In rosedb, if the default disk flushing strategy is adopted when writing data, the data is written to the operating system page cache, but actually does not fall on the disk. If the operating system does not have time to brush the page cache data to disk, it will cause data loss. In this way, although the persistence cannot be fully guaranteed, the performance is relatively better, because sync disk brushing is an extremely slow operation.

If the configuration item sync is specified as true when starting rosedb, it will be forced to sync every write, which can ensure no data loss, but the write performance will be reduced.

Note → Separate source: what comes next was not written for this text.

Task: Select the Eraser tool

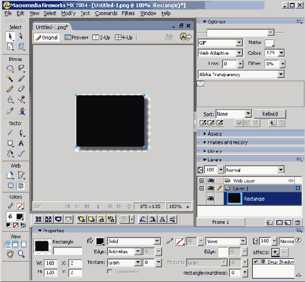Action: (x=21, y=89)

The actual choice can be made according to your own use scenario. If the system is stable, requires high performance, and can tolerate the loss of a small amount of data, you can use the default strategy, that is, sync is false, otherwise you can force the disk to be swiped.

4、 Defect

Through the above simple analysis, we can see that rosedb has basically realized the aid feature of transactions. On the whole, it is very simple, easy to learn and use, and can be well understood for further expansion. Of course, there are also some defects to be solved.

The first is the isolation level mentioned above. At present, this method is too simple. It uses a global big lock to achieve serialization. In the future, we can consider locking only a key that needs to be operated to reduce the granularity of the lock.

Another problem is that rosedb supports a variety of data structures, but structures such as list and Zset have great difficulty in supporting all commands in transactions. Therefore, at present, list only supports lpush and rpush, and Zset only supports zadd, zscore and zrem commands.

The main reason is that if the existing key is read and written in the transaction, it will be difficult to support commands such as range lookup. At present, I haven’t thought of a better solution.

Finally, attach the project address:github.com/roseduan/rosedbWelcome to watch roast.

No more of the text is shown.